In one of the symposium’s main events, university officials unveiled a life-size, half-length sculpture of Buck that has been installed in front of the house. Her significance has been, as it were, carved in stone.
And yet ...
Once again, ideological considerations intruded on the occasion. Rejecting the more general conference title proposed by the organizers, “Pearl Buck and China,” Party apparatchiks insisted that the proceedings be called “Pearl Buck: the Nanking Years.” Fair enough, you might say: we were meeting to talk about Pearl Buck and the Nanjing house in which she lived. However, the dictated rubric was clearly intended to circumscribe discussion within acceptable limits. Just about all the trouble Buck stirred up in her opposition to Communist behavior occurred after she left Nanjing (and the country) on that boat from Shanghai in 1934.
In other words, aside from offering a tale of some interest in itself, the fate of Pearl Buck and her reputation highlights the Chinese government’s continuing struggle to define its relation to its own people. Some discussion is sometimes permissible, but free discussion remains suspect. Brief periods of apparent liberalization alternate with longer periods of repression.
A higher stakes saga of a more ancient contested figure offers another example of this institutional ambivalence. Confucius has long attracted vigorous Communist hostility. Mao condemned Confucianism as reactionary (as some Confucian teachings, for example on the place of women, surely are), and his prestige was under constant attack. Confucian images and temples were a favored target of vandalism during the Cultural Revolution.
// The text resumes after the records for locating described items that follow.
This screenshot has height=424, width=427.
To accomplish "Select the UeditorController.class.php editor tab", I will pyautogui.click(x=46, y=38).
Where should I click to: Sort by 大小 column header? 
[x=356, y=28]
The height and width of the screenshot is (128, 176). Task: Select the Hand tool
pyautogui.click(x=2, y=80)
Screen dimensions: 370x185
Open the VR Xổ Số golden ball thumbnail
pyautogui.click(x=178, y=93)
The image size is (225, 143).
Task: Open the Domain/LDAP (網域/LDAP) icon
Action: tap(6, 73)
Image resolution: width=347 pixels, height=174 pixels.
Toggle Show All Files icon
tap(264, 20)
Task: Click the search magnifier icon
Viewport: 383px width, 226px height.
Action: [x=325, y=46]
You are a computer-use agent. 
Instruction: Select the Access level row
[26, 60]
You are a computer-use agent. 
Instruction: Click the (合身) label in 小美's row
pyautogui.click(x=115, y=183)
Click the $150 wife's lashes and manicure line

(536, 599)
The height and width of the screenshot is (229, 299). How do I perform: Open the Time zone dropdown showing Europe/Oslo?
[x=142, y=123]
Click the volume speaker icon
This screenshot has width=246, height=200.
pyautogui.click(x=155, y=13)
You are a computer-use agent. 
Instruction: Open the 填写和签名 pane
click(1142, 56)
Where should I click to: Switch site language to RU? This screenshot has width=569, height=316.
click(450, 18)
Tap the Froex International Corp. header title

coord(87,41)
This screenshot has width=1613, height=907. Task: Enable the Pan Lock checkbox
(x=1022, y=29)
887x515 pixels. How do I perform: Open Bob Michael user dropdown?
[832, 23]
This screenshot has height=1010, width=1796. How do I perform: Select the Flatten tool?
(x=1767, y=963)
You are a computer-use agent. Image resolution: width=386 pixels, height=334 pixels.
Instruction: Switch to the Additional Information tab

Over the past several years, the government has intermittently bestowed signs of approval on Confucius. The thaw has been part of a more general re-assessment of religious and cultural heritage. A number of Buddhist temples have been restored: I attended the re-opening of a major temple in Yunnan in 2011. Confucian temples have also been restored and re-opened, and Confucius has been returned to the syllabus in many colleges and universities. Confucius Institutes proliferate, with at least 350 now operating all over the world, many on college campuses. (I am among the faculty at the University of Pennsylvania who understand these Institutes to be instruments of Party propaganda and who actively oppose our university’s cooperation with this activity.)
In what seemed to be the most dramatic symbol of Confucius’s rehabilitation, in January 2011, a thirty-one-foot bronze statue of Confucius was unveiled near Tiananmen Square—the Party’s most sacred real estate. No official explanation was provided, reducing observers to speculation. The favored hypothesis pointed toward a Party effort to enhance its own legitimacy by attaching itself to a sage to whom millions have remained loyal throughout decades of Communist denigration. Indeed, with his emphasis on harmony and deference to authority, Confucius might even be useful to a morally bankrupt regime that is willing to do whatever it takes to hold onto power.
It all seemed to make sense. Then just four months later, as suddenly as it had appeared, the seventeen-ton statue was removed from Tiananmen and sequestered in the less prominent courtyard of the National Museum. As usual, officials had no comment, which, as usual, provoked more speculation. Perhaps the embrace of Confucius had gone too far; perhaps what is sometimes called the Maoist wing of the Party had successfully fought back. (The now disgraced Bo Xilai, at that moment promoting a Mao revival, was nearing the height of his influence.) Of course, if the statue re-appears, new explanations will have to be contrived.
I intend to keep my eye on Pearl Buck’s statue, which is a reminder that in China the cultural is always political. In their different ways, and on different scales, both the public and the hidden debates over Pearl Buck and Confucius illustrate the difficulties the Party faces in making up its mind about the past and therefore about the future of the world’s most populous country.